Girtler’in aktardığı, gazeteci Egon Erwin Kisch’in cezaevinde başına gelen hadise inanılmaz. Sırtına dışarıdaki özgür, rahat hayatı simgeleyen bir dövme istiyor. Yapılırken izleyen hücre arkadaşları şarap şişesi, çiçek, kaz kızartması, dövmeye dair bir şeyler anlatıyorlar. Fakat dövmecinin aslında işlediğiyse cezaevi müdürünün dilini çıkarmış portresi! Enfeksiyon kapınca revire gidiyor ve kendisinin hiç görmediği dövmeyi açıyor. Gerisini tahmin etmek zor değil, cezası uzuyor.
*
Dövme yaptıranlar kadar sildirmek ya da dövmeyi dönüştürmek isteyenleri de bu çembere eklemeli. ABD’de bu konuda yapılan bir soruşturma küresel cevaplar içeriyordur. Akla önce eski sevgili kaynaklı bir operasyon gelse de dövme tadilatı için sık sunulan gerekçeler: O dönem çalışılan işin gerektirmesi, dövmenin bir nedenden anlamını yitirmesi ya da yenisine yer açma.

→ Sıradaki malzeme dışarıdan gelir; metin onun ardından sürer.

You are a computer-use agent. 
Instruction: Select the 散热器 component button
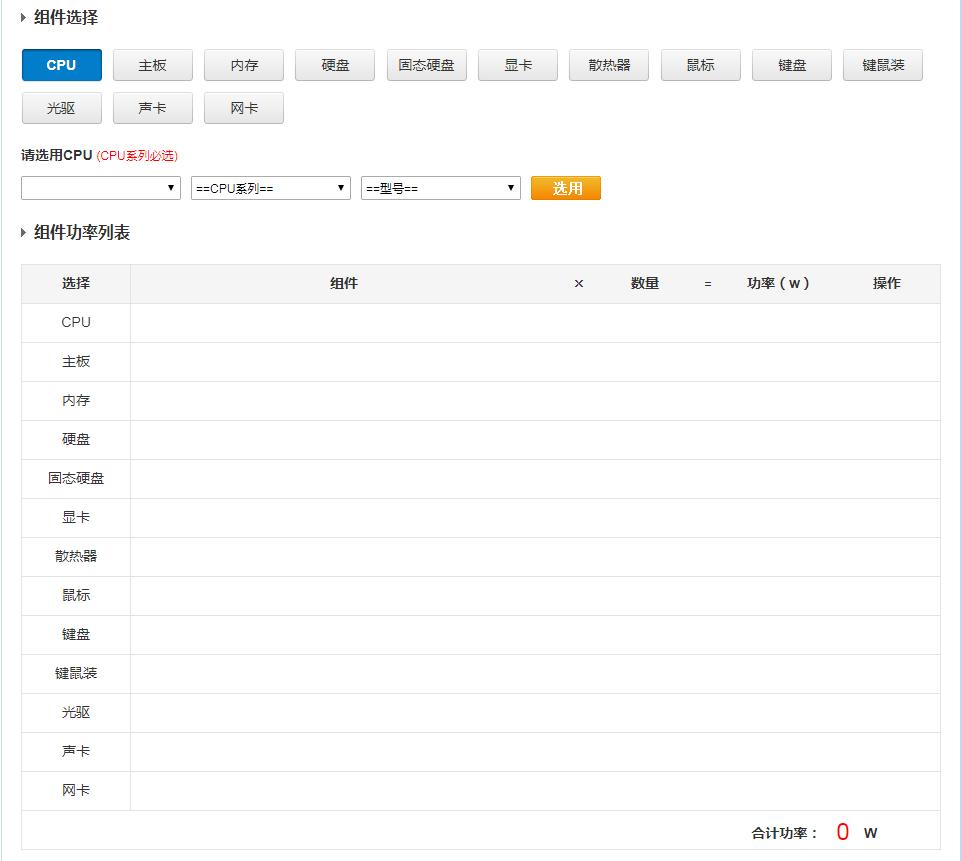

Sosyal medya sayesinde Ankara Büyükşehir Belediye Başkanı Mansur Yavaş’ın bir kriz anında AKP’li meclis üyesine söylediği “Masaya çıkıp tepin istersen” cümlesini dövme yaptıran birinden haberdar olmuştuk. Bunu zihnimden silemiyorum. Acaba duruyor mudur?
*
Uzaklardan dolaşsa da zihin açan bir bağlantı. Svetlana Boym “Tırnak İçinde Ölüm” adlı kitabında bir şiiri üzerinden Rimbaud’da dövmenin “bedensel yazının” yerine geçtiğini anlatıyor. Kazınarak işlenen deri ıstırabın, şiddetin, bölünmüş öznelliğin dille kazınmasının metaforu haline geliyor. İnsanın kendi “kötü kanıyla” yazdığı, bedensel sıvılarla bedenle aktarılan bir yazı.
Proleter dövmeleri de okunmak istiyor.
Not: Primo Levi’nin Can Yayınları’ndan çıkan “Boğulanlar, Kurtulanlar” isimli denemeler kitabını Kemal Atakay çevirmiş. Metis Yayınları’ndan çıkan “Tırnak İçinde Ölüm”ün çevirmeni Emine Ayhan. “Terbiyesizliğin Teorisi” Medeni Beyaztaş çevirisiyle Kale Yayınları’ndan.